_TASK STATEMENT_:
Every line in the records below with the string "label" is to be copied out.

--- RECORDS FOR THIS TASK Enclosed Below ---

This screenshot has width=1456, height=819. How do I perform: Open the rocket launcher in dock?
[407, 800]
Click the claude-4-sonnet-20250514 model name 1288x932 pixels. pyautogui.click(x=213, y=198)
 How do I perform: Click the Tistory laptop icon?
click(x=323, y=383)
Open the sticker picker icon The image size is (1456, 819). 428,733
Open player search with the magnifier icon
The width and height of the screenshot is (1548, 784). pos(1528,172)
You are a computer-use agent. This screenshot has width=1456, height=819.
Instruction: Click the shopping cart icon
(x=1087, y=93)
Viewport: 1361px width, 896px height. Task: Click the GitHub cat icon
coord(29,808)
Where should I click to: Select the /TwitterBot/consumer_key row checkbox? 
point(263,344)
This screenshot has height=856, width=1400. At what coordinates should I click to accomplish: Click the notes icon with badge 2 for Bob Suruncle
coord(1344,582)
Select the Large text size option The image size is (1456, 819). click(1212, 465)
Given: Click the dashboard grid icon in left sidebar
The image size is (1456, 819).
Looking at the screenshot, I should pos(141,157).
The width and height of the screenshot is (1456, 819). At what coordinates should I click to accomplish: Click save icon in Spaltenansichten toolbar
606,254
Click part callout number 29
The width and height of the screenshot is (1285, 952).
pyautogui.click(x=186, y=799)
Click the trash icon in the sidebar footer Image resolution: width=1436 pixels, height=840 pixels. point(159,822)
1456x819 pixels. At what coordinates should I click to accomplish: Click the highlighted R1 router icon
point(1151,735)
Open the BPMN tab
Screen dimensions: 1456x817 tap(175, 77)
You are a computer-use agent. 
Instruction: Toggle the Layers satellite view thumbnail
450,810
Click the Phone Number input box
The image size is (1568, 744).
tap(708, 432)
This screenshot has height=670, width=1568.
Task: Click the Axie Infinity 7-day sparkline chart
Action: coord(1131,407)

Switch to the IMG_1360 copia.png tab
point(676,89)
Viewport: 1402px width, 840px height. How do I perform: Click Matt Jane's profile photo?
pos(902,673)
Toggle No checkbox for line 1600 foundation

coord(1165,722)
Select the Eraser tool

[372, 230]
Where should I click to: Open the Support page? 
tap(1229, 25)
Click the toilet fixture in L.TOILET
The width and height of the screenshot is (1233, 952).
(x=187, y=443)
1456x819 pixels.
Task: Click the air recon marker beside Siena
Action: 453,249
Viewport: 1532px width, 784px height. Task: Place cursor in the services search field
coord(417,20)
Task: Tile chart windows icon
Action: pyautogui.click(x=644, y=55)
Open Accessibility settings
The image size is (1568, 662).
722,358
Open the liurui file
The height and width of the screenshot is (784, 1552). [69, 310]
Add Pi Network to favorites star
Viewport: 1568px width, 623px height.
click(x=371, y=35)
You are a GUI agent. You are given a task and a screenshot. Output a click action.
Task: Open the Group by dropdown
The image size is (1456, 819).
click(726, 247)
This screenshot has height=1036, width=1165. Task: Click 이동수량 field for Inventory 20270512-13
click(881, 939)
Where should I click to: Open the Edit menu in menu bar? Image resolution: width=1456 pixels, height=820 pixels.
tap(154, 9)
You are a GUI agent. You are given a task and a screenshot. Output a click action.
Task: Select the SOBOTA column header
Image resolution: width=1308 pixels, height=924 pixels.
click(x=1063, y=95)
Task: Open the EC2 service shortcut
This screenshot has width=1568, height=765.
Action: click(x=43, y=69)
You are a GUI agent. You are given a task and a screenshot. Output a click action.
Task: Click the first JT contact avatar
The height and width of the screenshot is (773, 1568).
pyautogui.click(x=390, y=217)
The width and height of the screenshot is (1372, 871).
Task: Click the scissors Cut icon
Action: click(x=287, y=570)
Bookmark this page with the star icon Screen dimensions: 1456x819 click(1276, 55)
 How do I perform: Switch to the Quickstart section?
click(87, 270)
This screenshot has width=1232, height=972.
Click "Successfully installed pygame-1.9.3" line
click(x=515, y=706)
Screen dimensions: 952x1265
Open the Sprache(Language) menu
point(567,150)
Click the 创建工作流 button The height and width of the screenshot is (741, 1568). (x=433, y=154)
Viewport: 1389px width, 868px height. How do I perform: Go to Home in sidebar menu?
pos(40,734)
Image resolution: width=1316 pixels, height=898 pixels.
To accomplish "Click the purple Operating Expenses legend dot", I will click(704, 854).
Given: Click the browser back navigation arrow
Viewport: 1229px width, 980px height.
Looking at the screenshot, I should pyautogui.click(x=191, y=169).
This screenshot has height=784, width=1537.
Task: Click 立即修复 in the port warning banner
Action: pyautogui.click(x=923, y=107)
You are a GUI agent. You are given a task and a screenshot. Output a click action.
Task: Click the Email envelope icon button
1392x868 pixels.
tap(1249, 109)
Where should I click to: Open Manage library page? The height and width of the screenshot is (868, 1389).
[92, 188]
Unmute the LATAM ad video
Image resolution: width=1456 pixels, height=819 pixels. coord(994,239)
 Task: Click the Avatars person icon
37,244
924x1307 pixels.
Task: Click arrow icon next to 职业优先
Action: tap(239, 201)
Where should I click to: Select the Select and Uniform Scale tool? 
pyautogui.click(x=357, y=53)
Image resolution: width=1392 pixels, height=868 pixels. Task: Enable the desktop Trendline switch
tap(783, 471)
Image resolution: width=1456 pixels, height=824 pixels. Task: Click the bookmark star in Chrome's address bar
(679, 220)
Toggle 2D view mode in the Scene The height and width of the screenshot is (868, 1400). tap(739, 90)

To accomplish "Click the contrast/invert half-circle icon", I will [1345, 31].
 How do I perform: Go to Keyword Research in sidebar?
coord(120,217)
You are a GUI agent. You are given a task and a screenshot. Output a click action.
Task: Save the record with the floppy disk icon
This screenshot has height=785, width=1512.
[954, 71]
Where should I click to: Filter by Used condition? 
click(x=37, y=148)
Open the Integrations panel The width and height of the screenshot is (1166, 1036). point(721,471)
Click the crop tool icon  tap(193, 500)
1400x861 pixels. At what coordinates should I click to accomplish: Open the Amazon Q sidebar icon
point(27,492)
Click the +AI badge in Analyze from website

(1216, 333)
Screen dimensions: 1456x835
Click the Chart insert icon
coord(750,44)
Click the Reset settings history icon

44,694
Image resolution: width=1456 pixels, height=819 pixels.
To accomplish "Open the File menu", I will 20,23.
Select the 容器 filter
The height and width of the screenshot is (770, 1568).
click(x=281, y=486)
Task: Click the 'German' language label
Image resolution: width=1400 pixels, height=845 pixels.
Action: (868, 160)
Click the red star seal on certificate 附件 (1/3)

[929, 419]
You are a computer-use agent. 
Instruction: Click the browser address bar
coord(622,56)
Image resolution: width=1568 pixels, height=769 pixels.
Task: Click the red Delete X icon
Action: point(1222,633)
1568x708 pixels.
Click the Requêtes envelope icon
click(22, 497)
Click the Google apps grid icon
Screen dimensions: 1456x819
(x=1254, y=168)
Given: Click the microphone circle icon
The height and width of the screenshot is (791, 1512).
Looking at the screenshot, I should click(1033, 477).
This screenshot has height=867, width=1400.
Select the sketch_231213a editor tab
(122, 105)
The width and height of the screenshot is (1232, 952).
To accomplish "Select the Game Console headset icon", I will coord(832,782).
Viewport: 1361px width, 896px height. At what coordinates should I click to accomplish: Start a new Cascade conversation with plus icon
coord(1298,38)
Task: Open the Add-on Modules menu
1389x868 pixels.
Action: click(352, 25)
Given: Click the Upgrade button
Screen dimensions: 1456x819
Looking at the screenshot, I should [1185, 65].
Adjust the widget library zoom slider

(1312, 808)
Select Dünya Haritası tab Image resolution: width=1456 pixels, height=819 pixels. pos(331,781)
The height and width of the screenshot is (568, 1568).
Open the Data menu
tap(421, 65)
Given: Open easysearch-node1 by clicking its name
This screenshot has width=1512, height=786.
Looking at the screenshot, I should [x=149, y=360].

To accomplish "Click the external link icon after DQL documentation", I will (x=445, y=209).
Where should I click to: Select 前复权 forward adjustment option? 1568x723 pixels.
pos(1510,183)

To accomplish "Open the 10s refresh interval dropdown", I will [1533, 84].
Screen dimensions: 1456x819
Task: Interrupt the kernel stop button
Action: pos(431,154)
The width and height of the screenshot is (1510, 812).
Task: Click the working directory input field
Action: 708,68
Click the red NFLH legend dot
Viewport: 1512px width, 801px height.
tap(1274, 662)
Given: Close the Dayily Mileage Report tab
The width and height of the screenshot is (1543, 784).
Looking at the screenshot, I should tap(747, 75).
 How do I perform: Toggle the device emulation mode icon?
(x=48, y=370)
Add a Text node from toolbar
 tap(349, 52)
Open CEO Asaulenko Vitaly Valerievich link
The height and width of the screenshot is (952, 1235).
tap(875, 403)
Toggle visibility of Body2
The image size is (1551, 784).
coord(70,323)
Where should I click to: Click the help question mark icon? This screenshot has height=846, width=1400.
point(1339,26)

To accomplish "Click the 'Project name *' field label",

--- End of Enclosed RECORDS FOR THIS TASK ---

_SOLUTION_:
Task: Click the 'German' language label
To accomplish "Click the 'Project name *' field label",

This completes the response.